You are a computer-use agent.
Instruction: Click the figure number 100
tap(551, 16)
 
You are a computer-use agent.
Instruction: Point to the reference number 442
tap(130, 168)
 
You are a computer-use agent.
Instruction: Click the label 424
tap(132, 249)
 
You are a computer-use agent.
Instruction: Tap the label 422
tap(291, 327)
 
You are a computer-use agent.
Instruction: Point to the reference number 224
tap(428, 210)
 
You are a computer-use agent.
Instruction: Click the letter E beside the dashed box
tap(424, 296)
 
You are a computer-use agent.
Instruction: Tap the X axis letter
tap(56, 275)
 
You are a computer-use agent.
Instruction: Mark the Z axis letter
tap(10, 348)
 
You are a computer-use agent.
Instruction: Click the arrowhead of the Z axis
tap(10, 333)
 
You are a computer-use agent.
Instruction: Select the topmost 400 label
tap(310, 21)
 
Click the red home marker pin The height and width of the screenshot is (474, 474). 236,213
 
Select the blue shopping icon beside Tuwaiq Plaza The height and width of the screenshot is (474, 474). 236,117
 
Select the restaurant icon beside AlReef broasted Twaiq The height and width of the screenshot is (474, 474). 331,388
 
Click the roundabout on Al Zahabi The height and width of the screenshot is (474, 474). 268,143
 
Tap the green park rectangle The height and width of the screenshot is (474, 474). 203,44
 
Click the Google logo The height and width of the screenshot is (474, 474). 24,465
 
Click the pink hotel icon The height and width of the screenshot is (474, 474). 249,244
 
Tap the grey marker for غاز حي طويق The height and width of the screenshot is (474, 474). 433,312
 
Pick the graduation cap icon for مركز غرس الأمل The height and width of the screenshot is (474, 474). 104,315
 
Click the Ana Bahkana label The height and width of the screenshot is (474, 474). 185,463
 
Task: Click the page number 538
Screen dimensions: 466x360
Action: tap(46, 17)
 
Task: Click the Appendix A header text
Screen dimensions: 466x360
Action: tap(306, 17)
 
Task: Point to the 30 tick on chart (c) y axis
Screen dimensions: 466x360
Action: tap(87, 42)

^^^^^^^^^^^^^^^^

» YOUR OBJECTIVE
Could you rewrite every one of the rows above as a numbered list, dropping the blank lines?

» SOLUTION
1. You are a computer-use agent.
2. Instruction: Click the figure number 100
3. tap(551, 16)
4. You are a computer-use agent.
5. Instruction: Point to the reference number 442
6. tap(130, 168)
7. You are a computer-use agent.
8. Instruction: Click the label 424
9. tap(132, 249)
10. You are a computer-use agent.
11. Instruction: Tap the label 422
12. tap(291, 327)
13. You are a computer-use agent.
14. Instruction: Point to the reference number 224
15. tap(428, 210)
16. You are a computer-use agent.
17. Instruction: Click the letter E beside the dashed box
18. tap(424, 296)
19. You are a computer-use agent.
20. Instruction: Tap the X axis letter
21. tap(56, 275)
22. You are a computer-use agent.
23. Instruction: Mark the Z axis letter
24. tap(10, 348)
25. You are a computer-use agent.
26. Instruction: Click the arrowhead of the Z axis
27. tap(10, 333)
28. You are a computer-use agent.
29. Instruction: Select the topmost 400 label
30. tap(310, 21)
31. Click the red home marker pin The height and width of the screenshot is (474, 474). 236,213
32. Select the blue shopping icon beside Tuwaiq Plaza The height and width of the screenshot is (474, 474). 236,117
33. Select the restaurant icon beside AlReef broasted Twaiq The height and width of the screenshot is (474, 474). 331,388
34. Click the roundabout on Al Zahabi The height and width of the screenshot is (474, 474). 268,143
35. Tap the green park rectangle The height and width of the screenshot is (474, 474). 203,44
36. Click the Google logo The height and width of the screenshot is (474, 474). 24,465
37. Click the pink hotel icon The height and width of the screenshot is (474, 474). 249,244
38. Tap the grey marker for غاز حي طويق The height and width of the screenshot is (474, 474). 433,312
39. Pick the graduation cap icon for مركز غرس الأمل The height and width of the screenshot is (474, 474). 104,315
40. Click the Ana Bahkana label The height and width of the screenshot is (474, 474). 185,463
41. Task: Click the page number 538
42. Screen dimensions: 466x360
43. Action: tap(46, 17)
44. Task: Click the Appendix A header text
45. Screen dimensions: 466x360
46. Action: tap(306, 17)
47. Task: Point to the 30 tick on chart (c) y axis
48. Screen dimensions: 466x360
49. Action: tap(87, 42)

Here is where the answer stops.